# What you will do
Only one stretch of the records below is wanted: the lines from the one holding "347x342 pixels. At" through the one holding "Open the emoji picker smiley". Return it exactly, both ends included.
**** Provided information
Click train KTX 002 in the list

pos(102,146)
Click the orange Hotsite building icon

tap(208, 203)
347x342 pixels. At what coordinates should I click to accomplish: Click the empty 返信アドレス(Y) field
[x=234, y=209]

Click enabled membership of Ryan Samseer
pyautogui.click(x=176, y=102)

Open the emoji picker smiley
********
**** Provided information
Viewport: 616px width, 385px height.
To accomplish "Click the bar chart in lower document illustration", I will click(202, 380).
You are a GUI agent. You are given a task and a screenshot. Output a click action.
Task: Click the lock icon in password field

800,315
********
# Exercise solution
347x342 pixels. At what coordinates should I click to accomplish: Click the empty 返信アドレス(Y) field
[x=234, y=209]

Click enabled membership of Ryan Samseer
pyautogui.click(x=176, y=102)

Open the emoji picker smiley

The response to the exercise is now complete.